Thinking Deeper, Not Longer: Depth-Recurrent Transformers for Compositional Generalization
Standard Transformers apply fixed-depth computation regardless of problem difficulty, limiting their ability to solve tasks requiring variable-depth reasoning like multi-hop traversal or nested logic. This paper proposes a depth-recurrent Transformer that iteratively applies a shared-weight block in latent space—enabling 'vertical Chain-of-Thought' where models trade recurrence steps for deeper reasoning without consuming context window. The work demonstrates strong compositional generalization on three synthetic tasks and offers a mechanistic alternative to horizontal token-generation paradigms.
The paper presents a cleanly architected and empirically validated approach to variable-depth reasoning in Transformers. The core contribution—decoupling computational depth from parameter count via latent-space recurrence—is both theoretically motivated and practically demonstrated through a progression of tasks with decreasing inductive biases. However, the evaluation remains limited to small-scale synthetic settings (<1M parameters), and the abrupt collapse observed at 10 hops in graph reachability (despite perfect generalization to 8 hops) suggests fragility that warrants deeper investigation.

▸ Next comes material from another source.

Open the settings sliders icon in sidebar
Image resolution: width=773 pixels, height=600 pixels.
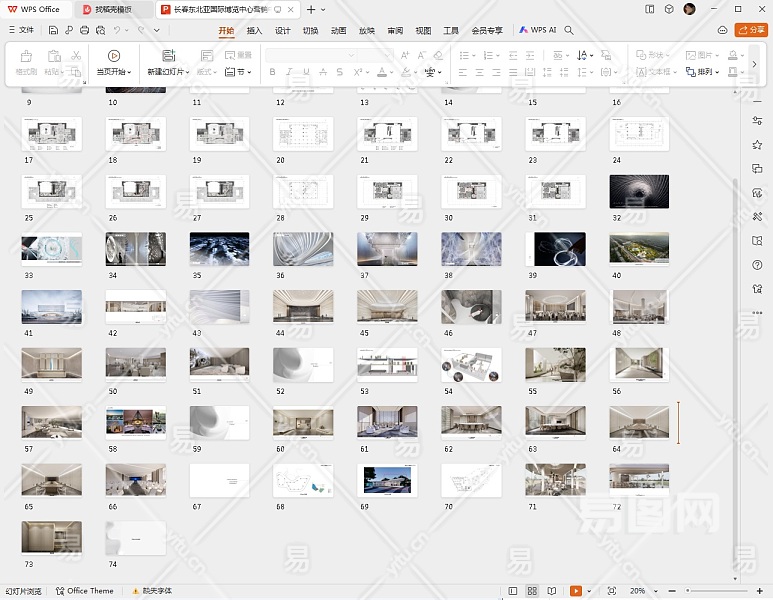coord(757,121)
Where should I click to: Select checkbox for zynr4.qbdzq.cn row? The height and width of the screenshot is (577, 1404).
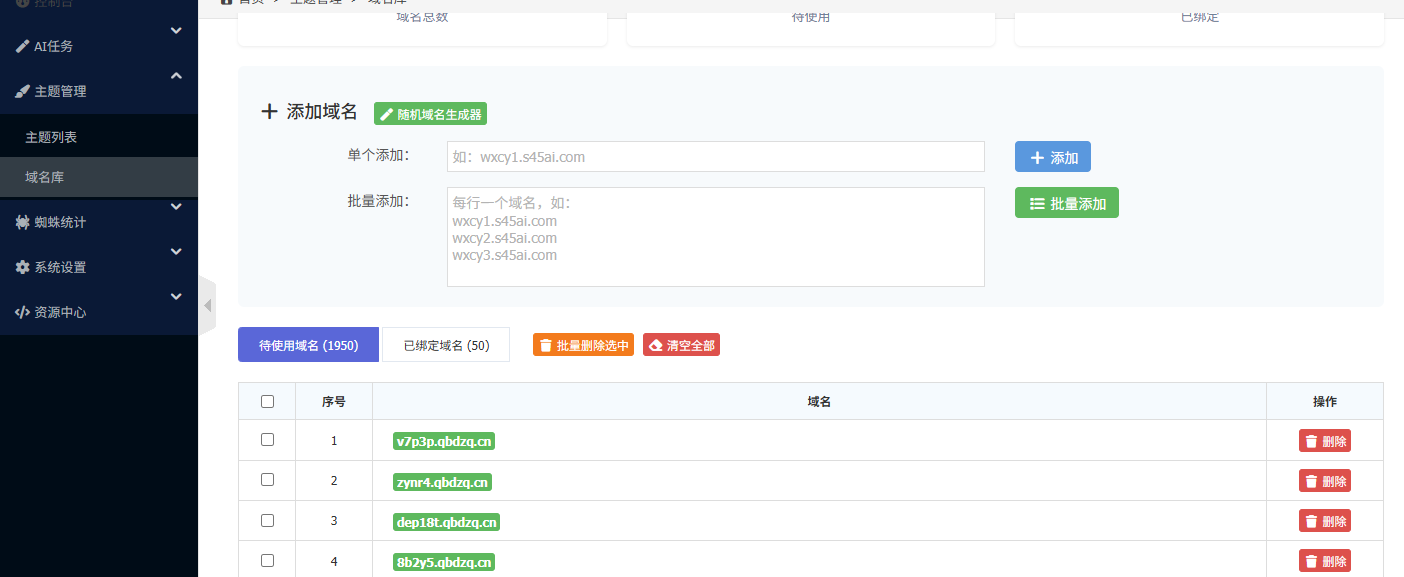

The three stabilization mechanisms—silent thinking (final-step-only supervision), LayerScale initialization ($\Gamma_i=10^{-4}$), and identity-biased recurrence ($b_z=-2.0$)—are well-motivated and appear effective for unrolling 20+ steps. The ablation comparing silent thinking against intermediate supervision is particularly compelling: models trained with per-step losses learn statistical shortcuts (achieving 73% accuracy on 12-hop paths in one step, which is physically impossible under strict adjacency masking), while silent thinking forces genuine algorithmic learning. The progression from topological masking to unstructured text provides a nuanced view of how perception interfaces shape generalization.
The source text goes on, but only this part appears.